Zwei Stunden lang hat Deutschlands erfolgreichste Eiskunstläuferin ihre Welt-Karriere in der Show Revue passieren lassen. Katarina Witts Anfänge in der DDR werden als Fotos auf Videoleinwänden gezeigt. Als Fünfjährige hatte sie im damaligen Karl-Marx-Stadt (Chemnitz) mit dem Eiskunstlauf begonnen.

Unter ihrer eisernen Trainerin Jutta Müller gelang ihr der Aufstieg in die Weltspitze, an der sie sich mit Charme und Ausstrahlung behauptete, wie keine Zweite. Niemand zweifelt, wenn sie auch jetzt noch über das Eiskunstlaufen sagt: "Es ist einfach der schönste Sport der Welt für mich".
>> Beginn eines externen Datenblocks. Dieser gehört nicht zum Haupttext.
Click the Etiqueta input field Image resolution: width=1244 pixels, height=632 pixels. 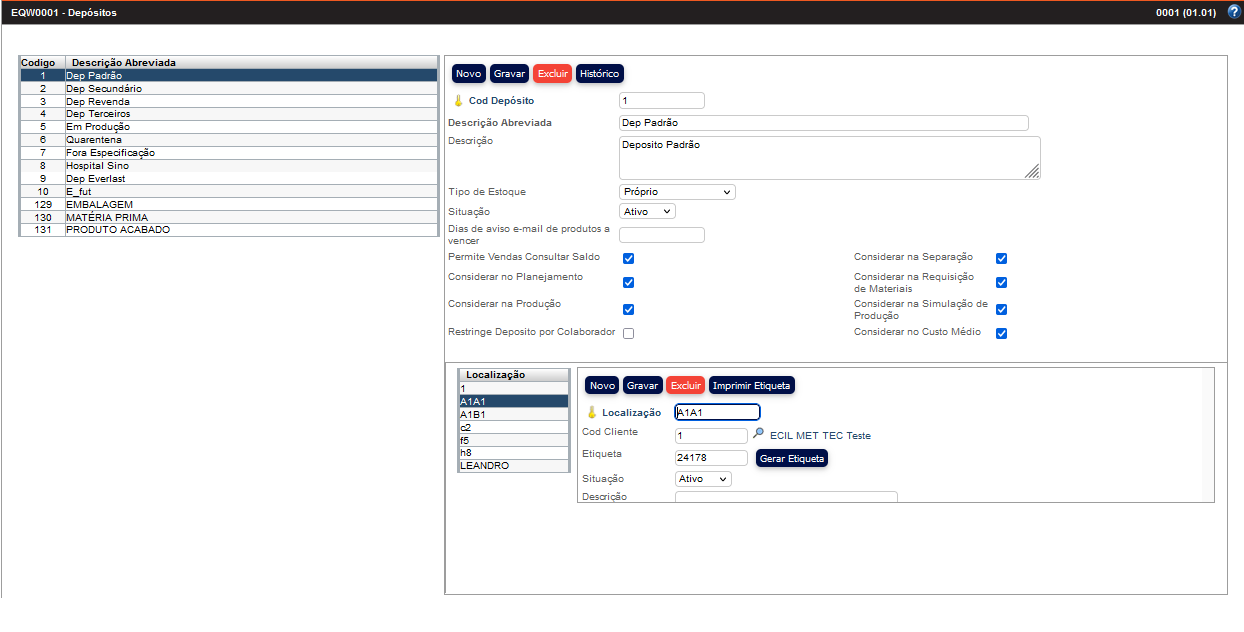711,458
Bewegender Moment bei Olympia 1994 

Welche Momente in ihrer Karriere etwas Besonderes für sie waren, macht Katarina Witt auch bei ihrem Abschiedsauftritt deutlich. Da ist zum einen Olympia 1994 in Lillehammer. Nach sechs Jahren Abstinenz vom Wettkampfsport war ihr gelungen, was ihr kaum jemand zugetraut hatte: sich noch einmal für die Olympischen Spiele zu qualifizieren.
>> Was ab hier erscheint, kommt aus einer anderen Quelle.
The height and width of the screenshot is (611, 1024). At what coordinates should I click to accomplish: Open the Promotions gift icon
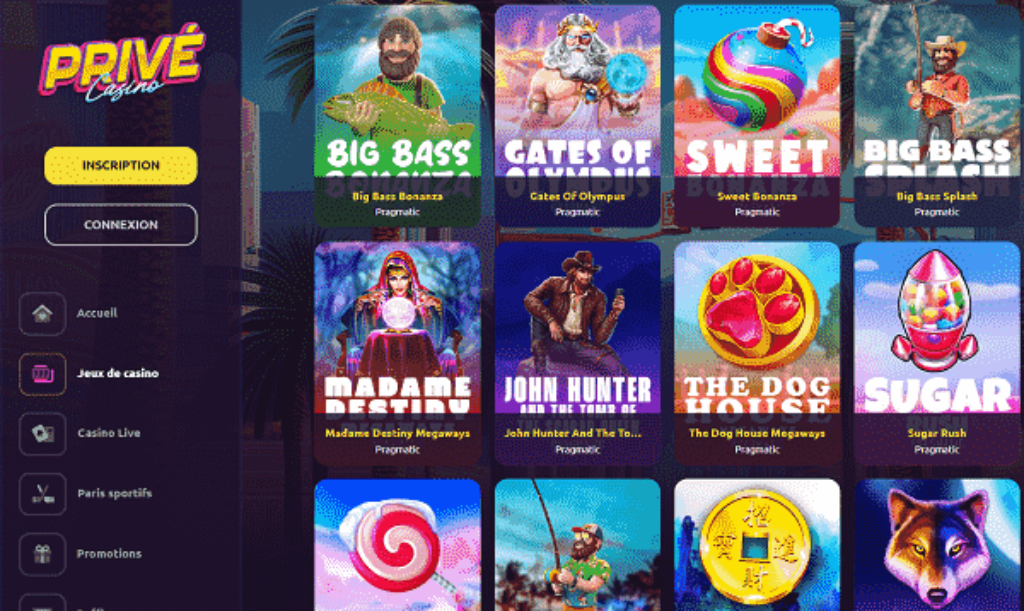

Ihre Kür zum Anti-Kriegs-Lied "Sag mir wo die Blumen sind" hatte sie dem vom Balkan-Krieg geschüttelten Sarajevo gewidmet, wo sie 1984 ihren ersten Olympia-Sieg errungen hatte. In der TUI-Arena interpretiert sie das Lied noch einmal - und trumpft dabei mit ihrer alten Stärke auf, die Musik "auf das Eis bringen" zu können.

"Battle of the Carmens"

Fachleute haben der Sächsin immer attestiert, eine "Minimalistin im Schwierigkeitsangebot" gewesen zu sein. Nicht die Athletik stand für sie im Vordergrund, sondern die Kunst. Bei der B-Note nahm sie die Punktrichter für sich ein, gewann sechs EM- und vier WM-Titel sowie achtmal die DDR-Meisterschaften. Auch bei ihrer legendären Interpretation von Georges Bizets "Carmen" bei Olympia 1988 in Calgary bestach sie mit der künstlerischen Darbietung.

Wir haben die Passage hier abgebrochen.